→ **Goal of the exercise**
Copy out exactly the lines spanning the line with "Instruction: Open the three-dot options menu" to the line with "Where should I", inclusive, from the data underneath, with no pictures.

→ **Supplied records**
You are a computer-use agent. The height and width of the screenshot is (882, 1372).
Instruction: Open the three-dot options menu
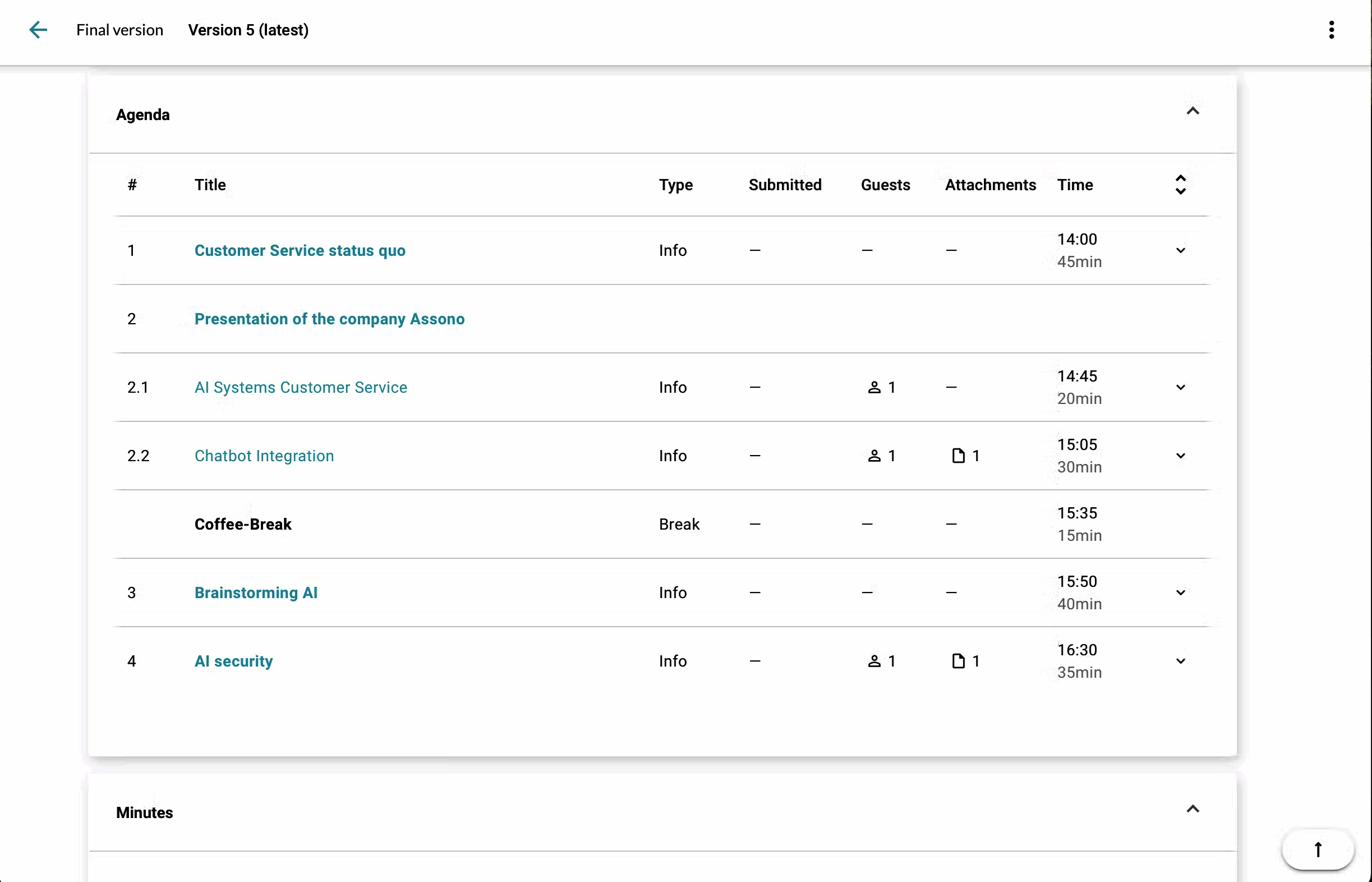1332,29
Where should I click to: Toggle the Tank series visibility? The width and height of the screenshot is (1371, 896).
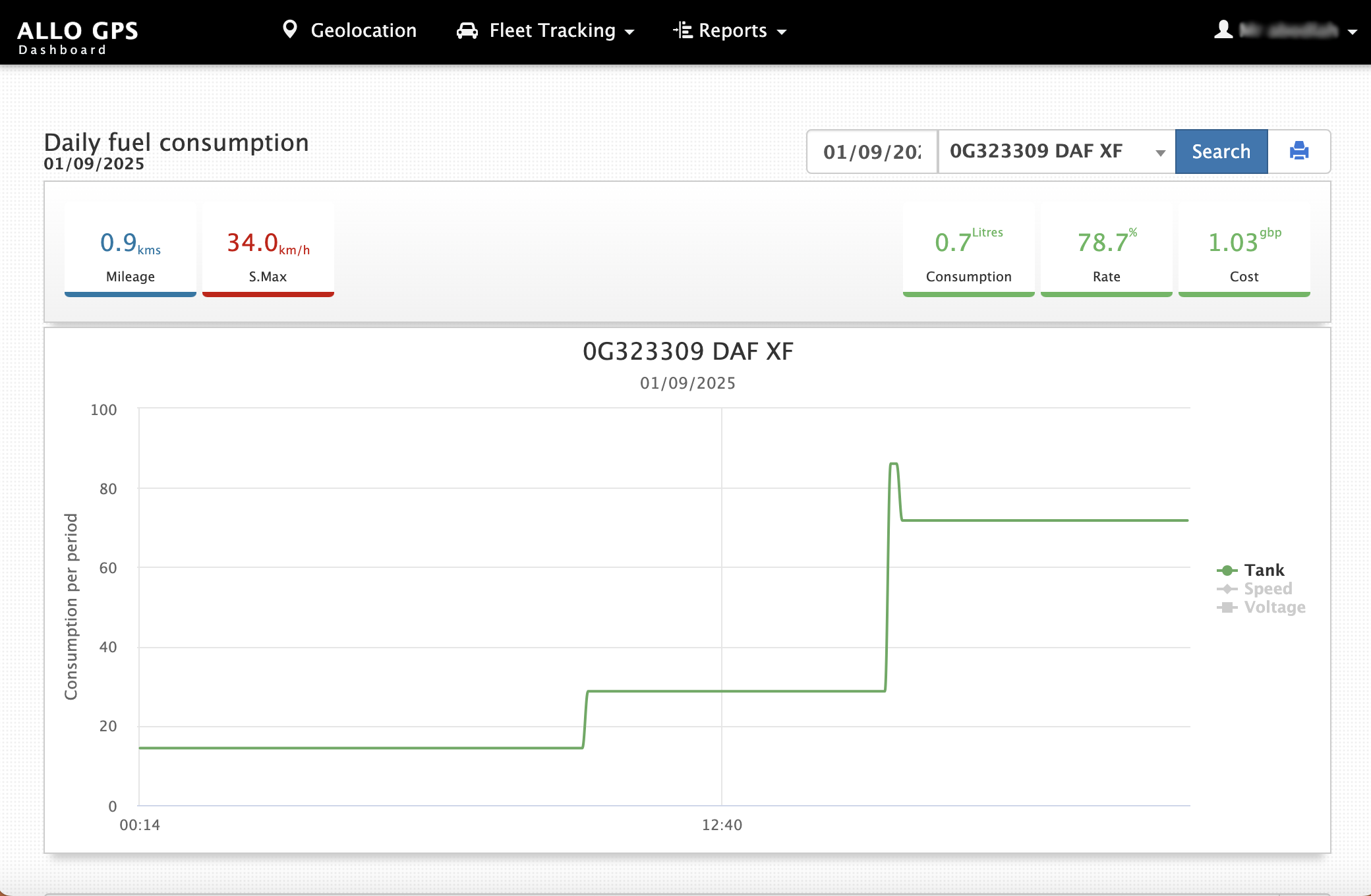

==

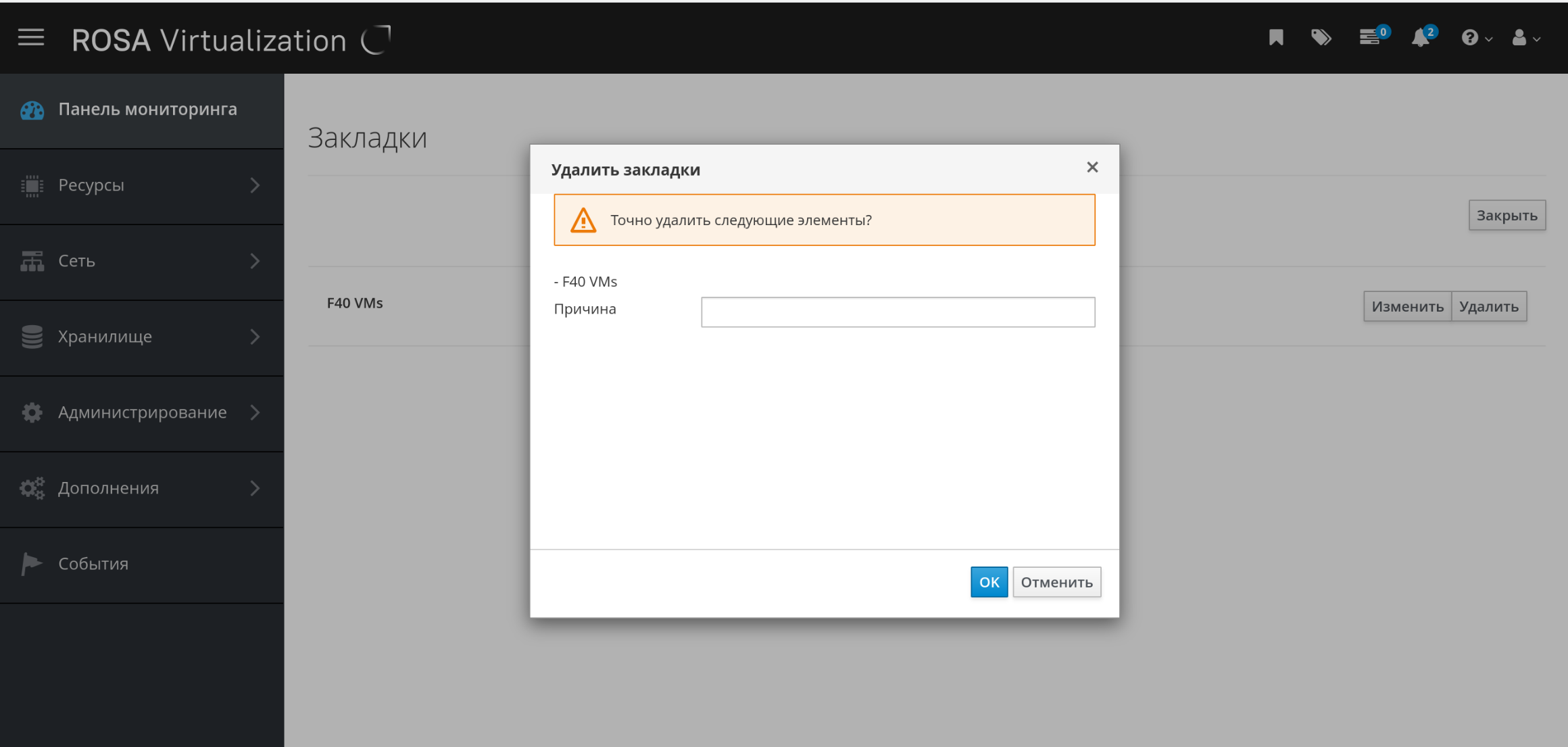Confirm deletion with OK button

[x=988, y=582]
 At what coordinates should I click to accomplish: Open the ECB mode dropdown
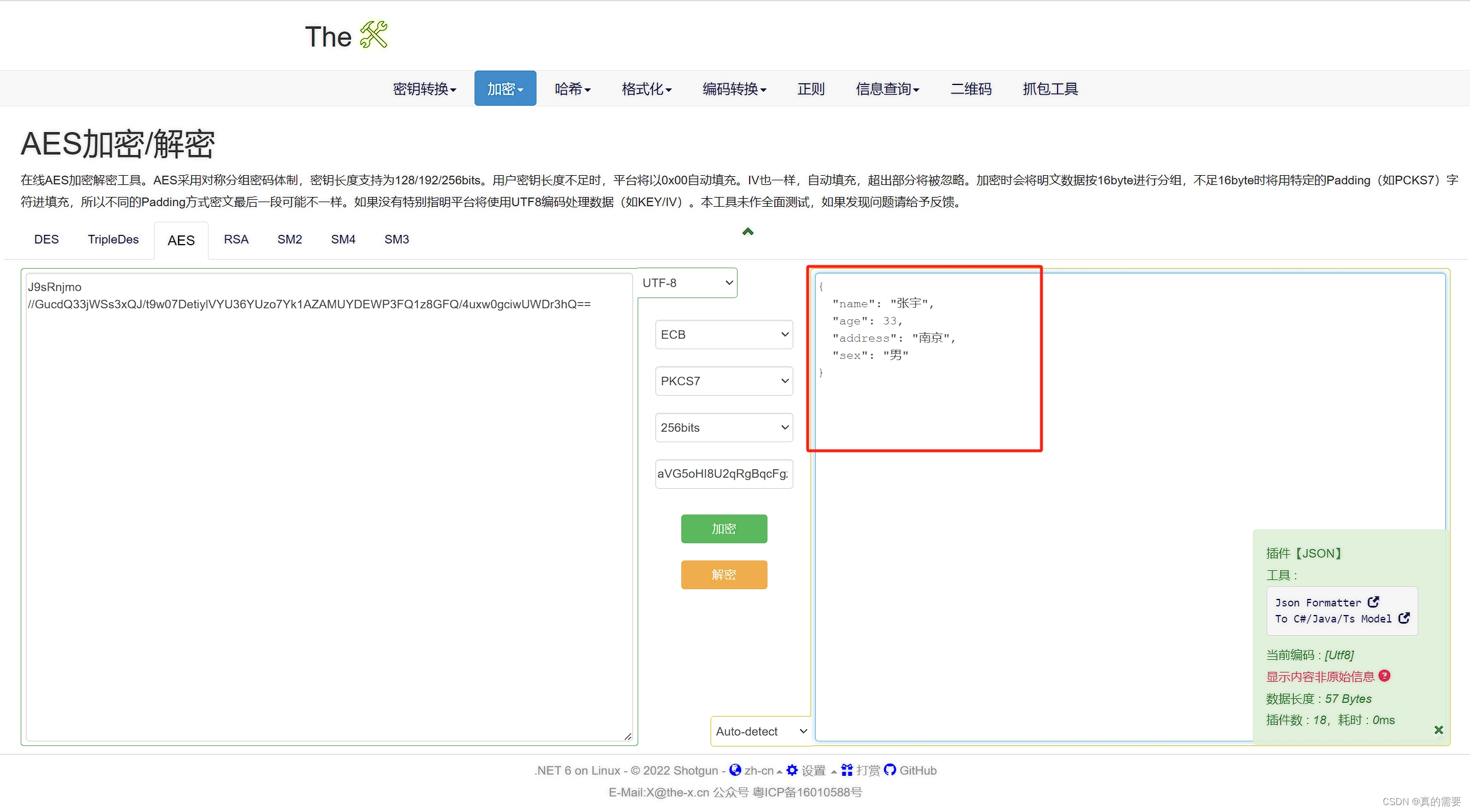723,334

→ **Response to the task**
Instruction: Open the three-dot options menu
1332,29
Where should I click to: Toggle the Tank series visibility? The width and height of the screenshot is (1371, 896).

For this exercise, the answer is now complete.